The hall was crammed to the gills with the great-and-good of musical Dublin, plus the top brass of the sponsor of the AXA Dublin International Piano Competition of 2006, here to cheer on their latest winner as he made his Wigmore debut.

The 26-year-old Romain Descharmes opted for a gentle start, with Ravel's neoclassical Sonatine. He gave the opening movement a warmly expansive tone, letting the music flower with lazy grace. But in the Minuet something was missing: Ravel's art-that-conceals-art depends here on the contrast between wet and dry, pedalled and détaché, but Descharmes pedalled heavily throughout. And though he created novel colourings in the finale, his control was not smooth enough to create the requisite silky effect.

Then came Brahms's massive Third Sonata, written when he was just 20. It's a virtuoso piece: here, Descharmes would have to be on his mettle. It begins volcanically, with the keyboard covered in giant crashing leaps, an opening flourish demanding a stonemason's precision: what we got was a wild scramble, ending in a splodge. And so it went on, with Brahms's theatrical mood-changes blunted and blurred. Descharmes could play the notes, his sonorities were vivid and interesting, but he gave no sense of the architecture of the work.

Then came Ravel's Gaspard de la nuit, which pianists shouldn't attempt unless they can handle its technical challenges. Descharmes just about could, but, boy, could we feel the stress. What finally saved the day was a left-field surprise: Frederic Rzewski's extraordinary Winnsboro Cotton Mill Blues.

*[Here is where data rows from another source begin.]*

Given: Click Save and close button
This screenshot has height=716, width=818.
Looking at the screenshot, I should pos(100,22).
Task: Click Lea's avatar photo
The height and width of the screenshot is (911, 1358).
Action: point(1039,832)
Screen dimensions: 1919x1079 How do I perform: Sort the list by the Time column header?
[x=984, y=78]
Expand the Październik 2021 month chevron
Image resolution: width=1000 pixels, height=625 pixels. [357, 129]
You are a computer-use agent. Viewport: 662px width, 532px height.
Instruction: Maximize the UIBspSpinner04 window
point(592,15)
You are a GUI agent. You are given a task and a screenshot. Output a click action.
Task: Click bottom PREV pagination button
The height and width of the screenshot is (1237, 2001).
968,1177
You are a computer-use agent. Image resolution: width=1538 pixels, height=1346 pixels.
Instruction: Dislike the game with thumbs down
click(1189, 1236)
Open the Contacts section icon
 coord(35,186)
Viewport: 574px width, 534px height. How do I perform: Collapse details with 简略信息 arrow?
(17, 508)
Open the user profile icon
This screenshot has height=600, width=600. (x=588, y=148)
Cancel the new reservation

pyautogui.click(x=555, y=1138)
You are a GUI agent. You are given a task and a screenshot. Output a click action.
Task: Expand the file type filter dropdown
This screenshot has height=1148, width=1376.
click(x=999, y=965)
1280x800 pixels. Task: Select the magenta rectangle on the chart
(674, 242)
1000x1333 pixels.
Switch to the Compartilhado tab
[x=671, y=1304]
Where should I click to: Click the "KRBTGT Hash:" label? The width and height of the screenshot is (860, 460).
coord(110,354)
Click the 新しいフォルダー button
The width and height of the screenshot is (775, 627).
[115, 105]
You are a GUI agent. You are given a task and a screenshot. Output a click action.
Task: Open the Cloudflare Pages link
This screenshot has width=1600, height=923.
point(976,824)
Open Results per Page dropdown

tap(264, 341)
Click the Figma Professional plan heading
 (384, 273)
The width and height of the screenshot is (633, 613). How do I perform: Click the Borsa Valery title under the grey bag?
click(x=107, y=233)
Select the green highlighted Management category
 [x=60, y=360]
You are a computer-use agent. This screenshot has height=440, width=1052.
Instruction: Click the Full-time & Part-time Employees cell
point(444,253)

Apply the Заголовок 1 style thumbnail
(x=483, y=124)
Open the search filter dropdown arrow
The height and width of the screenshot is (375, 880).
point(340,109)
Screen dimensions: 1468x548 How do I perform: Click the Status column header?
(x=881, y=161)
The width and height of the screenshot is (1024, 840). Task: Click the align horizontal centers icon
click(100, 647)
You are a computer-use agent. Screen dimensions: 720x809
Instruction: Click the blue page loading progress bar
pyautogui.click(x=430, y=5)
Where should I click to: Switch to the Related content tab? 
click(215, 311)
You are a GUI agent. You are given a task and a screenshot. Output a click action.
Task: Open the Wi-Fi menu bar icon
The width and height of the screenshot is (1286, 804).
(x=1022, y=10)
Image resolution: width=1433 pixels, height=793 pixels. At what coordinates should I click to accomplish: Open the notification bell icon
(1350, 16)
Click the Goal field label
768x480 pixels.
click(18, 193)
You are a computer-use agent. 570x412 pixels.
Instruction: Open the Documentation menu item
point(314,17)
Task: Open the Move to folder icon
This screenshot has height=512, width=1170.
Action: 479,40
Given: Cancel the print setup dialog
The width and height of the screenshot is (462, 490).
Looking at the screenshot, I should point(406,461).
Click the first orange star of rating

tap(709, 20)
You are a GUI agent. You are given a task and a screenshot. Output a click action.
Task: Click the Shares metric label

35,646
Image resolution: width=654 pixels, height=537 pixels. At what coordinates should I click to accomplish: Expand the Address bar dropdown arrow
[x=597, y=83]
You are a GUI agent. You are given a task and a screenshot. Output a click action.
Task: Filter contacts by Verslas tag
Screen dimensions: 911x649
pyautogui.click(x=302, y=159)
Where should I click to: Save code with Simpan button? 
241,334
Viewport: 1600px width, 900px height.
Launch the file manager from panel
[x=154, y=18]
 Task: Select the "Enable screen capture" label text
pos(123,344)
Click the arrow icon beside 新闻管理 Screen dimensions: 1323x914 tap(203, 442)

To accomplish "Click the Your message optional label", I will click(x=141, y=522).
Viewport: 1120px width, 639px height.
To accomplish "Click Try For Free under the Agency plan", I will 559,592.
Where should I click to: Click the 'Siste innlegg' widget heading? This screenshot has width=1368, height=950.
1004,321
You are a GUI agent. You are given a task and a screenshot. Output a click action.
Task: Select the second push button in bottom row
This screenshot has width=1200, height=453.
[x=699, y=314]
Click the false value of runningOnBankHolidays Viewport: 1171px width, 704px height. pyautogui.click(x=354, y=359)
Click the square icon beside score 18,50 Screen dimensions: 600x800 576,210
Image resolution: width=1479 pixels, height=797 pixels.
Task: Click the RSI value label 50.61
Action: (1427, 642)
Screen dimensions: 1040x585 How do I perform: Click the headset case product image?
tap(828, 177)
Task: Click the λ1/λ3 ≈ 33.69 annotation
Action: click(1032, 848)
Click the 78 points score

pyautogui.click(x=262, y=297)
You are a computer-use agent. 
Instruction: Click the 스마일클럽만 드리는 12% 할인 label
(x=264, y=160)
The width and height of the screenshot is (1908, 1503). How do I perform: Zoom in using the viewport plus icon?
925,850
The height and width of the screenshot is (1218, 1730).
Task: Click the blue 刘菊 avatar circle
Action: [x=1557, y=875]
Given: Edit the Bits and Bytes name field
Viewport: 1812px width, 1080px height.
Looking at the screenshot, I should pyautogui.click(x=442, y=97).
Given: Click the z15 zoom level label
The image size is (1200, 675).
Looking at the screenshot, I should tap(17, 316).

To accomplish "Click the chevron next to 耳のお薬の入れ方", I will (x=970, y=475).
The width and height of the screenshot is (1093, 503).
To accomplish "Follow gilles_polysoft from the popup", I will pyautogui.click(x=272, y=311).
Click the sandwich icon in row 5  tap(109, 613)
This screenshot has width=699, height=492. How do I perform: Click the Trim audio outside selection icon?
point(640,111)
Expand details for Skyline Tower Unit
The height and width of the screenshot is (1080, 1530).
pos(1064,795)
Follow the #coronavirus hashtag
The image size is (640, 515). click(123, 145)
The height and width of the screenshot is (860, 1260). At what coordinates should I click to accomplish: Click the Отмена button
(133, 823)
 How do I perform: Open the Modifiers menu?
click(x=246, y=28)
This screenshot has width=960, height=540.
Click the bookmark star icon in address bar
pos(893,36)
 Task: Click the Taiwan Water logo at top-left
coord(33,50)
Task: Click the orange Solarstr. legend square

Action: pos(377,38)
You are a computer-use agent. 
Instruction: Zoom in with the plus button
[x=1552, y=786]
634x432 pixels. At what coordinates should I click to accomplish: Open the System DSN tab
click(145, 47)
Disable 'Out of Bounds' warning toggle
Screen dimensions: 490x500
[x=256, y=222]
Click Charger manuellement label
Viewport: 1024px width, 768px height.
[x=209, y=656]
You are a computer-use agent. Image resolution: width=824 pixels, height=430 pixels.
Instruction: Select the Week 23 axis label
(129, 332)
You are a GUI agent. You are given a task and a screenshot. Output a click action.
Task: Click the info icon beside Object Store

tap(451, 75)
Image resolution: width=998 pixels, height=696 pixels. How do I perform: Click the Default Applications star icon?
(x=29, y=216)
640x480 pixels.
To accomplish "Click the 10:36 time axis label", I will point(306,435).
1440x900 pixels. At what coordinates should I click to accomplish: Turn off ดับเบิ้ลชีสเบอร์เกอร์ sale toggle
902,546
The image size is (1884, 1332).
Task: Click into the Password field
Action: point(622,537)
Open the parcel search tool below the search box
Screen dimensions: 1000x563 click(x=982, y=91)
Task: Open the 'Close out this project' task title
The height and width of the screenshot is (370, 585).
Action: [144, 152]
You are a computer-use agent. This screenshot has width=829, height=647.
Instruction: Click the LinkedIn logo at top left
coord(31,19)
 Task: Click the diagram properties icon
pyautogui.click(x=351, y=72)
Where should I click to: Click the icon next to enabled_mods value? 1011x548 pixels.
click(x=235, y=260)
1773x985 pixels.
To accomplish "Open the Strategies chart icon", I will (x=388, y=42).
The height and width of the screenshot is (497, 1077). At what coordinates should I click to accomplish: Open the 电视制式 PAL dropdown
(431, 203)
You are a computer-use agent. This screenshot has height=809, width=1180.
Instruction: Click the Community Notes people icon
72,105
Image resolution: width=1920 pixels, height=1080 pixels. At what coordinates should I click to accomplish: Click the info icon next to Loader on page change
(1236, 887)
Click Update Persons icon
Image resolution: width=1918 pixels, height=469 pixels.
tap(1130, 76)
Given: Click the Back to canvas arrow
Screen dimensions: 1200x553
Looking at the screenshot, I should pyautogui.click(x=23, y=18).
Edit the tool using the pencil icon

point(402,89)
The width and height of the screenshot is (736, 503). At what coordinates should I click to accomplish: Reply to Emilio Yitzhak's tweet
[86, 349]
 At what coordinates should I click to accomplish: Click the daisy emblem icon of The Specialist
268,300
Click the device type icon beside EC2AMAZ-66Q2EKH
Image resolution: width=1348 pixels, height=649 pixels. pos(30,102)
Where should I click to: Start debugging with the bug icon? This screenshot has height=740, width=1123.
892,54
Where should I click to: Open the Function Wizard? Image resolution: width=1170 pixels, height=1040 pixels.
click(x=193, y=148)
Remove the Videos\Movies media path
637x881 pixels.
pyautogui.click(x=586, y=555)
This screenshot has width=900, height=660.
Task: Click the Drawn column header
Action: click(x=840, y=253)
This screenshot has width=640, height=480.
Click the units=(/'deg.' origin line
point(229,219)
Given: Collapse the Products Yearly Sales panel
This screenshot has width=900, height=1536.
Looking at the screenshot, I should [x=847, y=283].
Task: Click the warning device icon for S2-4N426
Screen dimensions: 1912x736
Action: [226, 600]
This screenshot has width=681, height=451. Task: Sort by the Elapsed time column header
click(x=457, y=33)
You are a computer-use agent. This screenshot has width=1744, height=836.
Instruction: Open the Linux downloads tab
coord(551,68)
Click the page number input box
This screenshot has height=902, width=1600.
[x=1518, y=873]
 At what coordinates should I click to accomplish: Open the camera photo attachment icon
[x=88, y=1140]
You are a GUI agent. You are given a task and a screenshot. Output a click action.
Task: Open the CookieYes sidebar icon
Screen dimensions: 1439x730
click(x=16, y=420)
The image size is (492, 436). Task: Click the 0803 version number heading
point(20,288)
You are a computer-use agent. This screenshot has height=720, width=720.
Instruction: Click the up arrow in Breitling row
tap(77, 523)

This American composer is a Marxist Modernist who practises what he preaches, reflecting economic struggle while pushing the piano to hitherto unheard frontiers. Rapidly repeated note-clusters suggested machines punctuating the wall of sound in the mill: these gathered force and momentum until Descharmes was slamming both forearms down on the keyboard. The thunder was dispelled first by a dehumanised boogie, then by a gorgeous Southern blues. Descharmes, who delivered it brilliantly, was now in his element. Way to go.